5 鬼畜と呼ばれた男


 落ち込んでいる私を見かねてか、光夜は自分の恥ずかしい過去も今聞いてほしいと提案してきた。

 「恥ずかしいというか、それを聞けばあなたはきっと僕を軽蔑するでしょう。それでよければ」

 「軽蔑しないよ。約束する」

 「恥ずかしい過去というか。恥ずべき過去です。僕は一人残らず友達を失い、鬼畜と呼ばれていました」

 目の前にいる男は私を救う英雄なのか、それとも女を弄び不幸にする鬼畜なのか。私はベッドの上で男の髪を撫でながら、過去に(現在も?)鬼畜と呼ばれた男の話を聞いた。


 大学三年生の冬の頃でした。これから出てくる登場人物たちは全員同じ大学の学生です。


 僕……大学三年生、当時バスケ部に所属

 A子……大学四年生、市役所採用内定

 B男……大学三年生、バスケ部に所属

 C美……大学一年生、バスケ部マネージャー


 バスケ部はお遊びのサークル系の同好会もあったけど、僕が所属していたのは体育会系のガチのバスケ部でした。僕が体育会系に見えない? 小百合さんは体育会系に偏見を持ってますね? 体育会系の部活やってた男が部下にいて、遅刻ばかりでだらしなくて仕事もガサツ? まあ確かにそんなやつもいましたね。B男がまさにそういう男でした。B男は大学入学以来の僕の無二の親友でした。

 僕にはA子という恋人がいて、僕も就職してるであろう三年後くらいに結婚しようという話になってました。A子は真面目な女で、見た目は違いますが雰囲気はなんとなく小百合さんに似てますね。

 僕とA子の関係はバスケ部の関係者ならみんな知ってたんですが、一月頃、マネージャーだったC美に告白されました。C美は金髪の、いかにも派手に遊んでそうな女でした。

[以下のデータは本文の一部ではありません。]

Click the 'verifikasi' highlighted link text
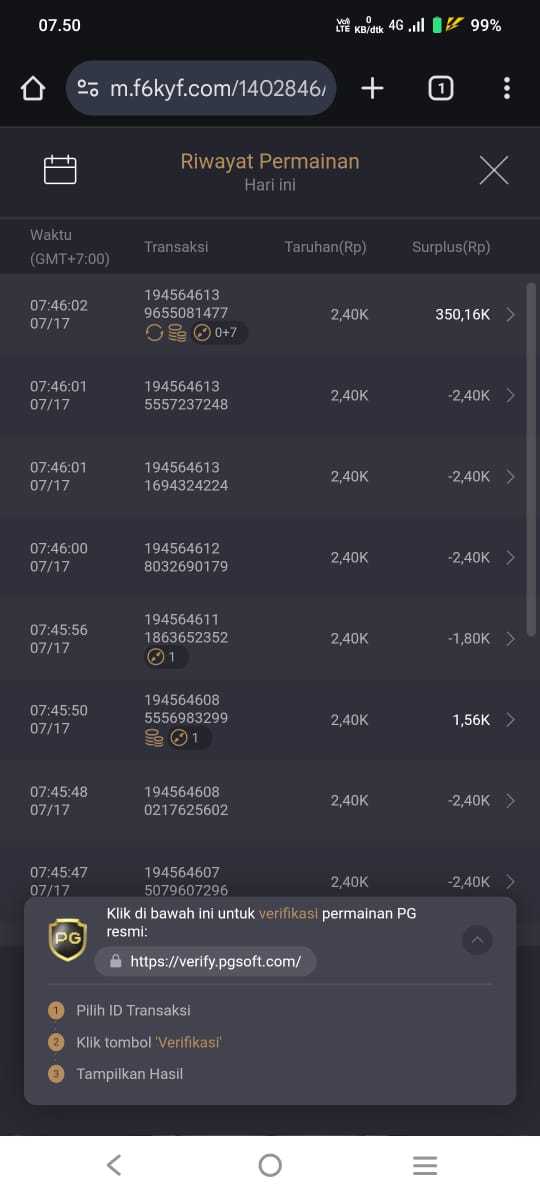click(x=288, y=914)
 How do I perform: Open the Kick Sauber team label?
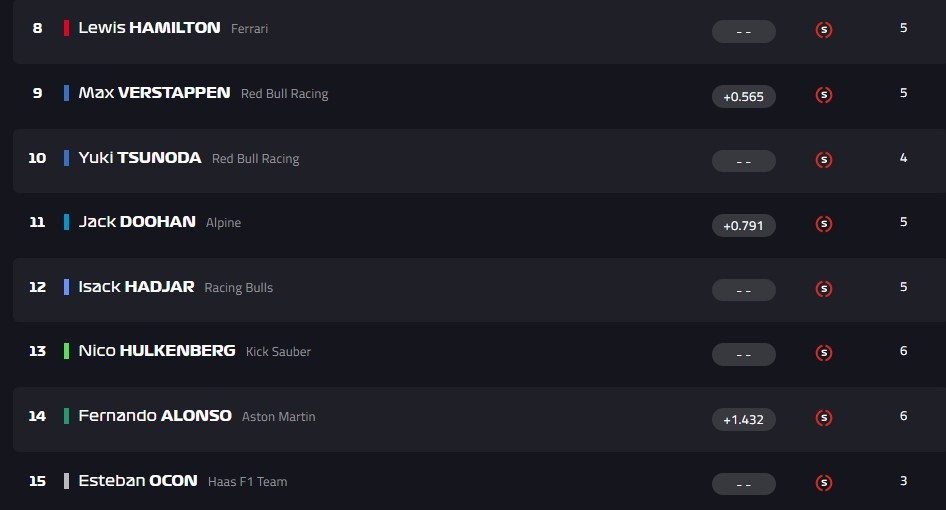[x=278, y=352]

 「光夜先輩のことずっと好きでした。一度だけでいいので抱いてくれませんか? 思い出にしたいだけで、一度抱かれたくらいで先輩の彼女づらしたりしませんから」

 軽薄な僕はそれまでもワンナイトだけの割り切った関係を女の子と持つことがありました。僕はC美の部屋で、同じような感覚でC美を抱きました。ワンナイトで関係したほかの女の子たちはそれなりに経験豊富で割り切った交際のできる人たちでしたが、C美はなんと処女でした。僕に抱かれるとC美は、A子と別れて自分と交際するよう僕に迫りました。

 「約束が違うよ。君とはつきあえない」

 「ただの遊びだったんですか? ひどいです。私の処女を返して!」

 話はずっと平行線でした。それ以降僕はC美を避けるようになりました。

 それからまもなくC美がB男に告白して、二人は交際を始めました。二人きりになったとき、僕はおめでとうとC美に伝えました。C美は笑顔でこんなことを言いました。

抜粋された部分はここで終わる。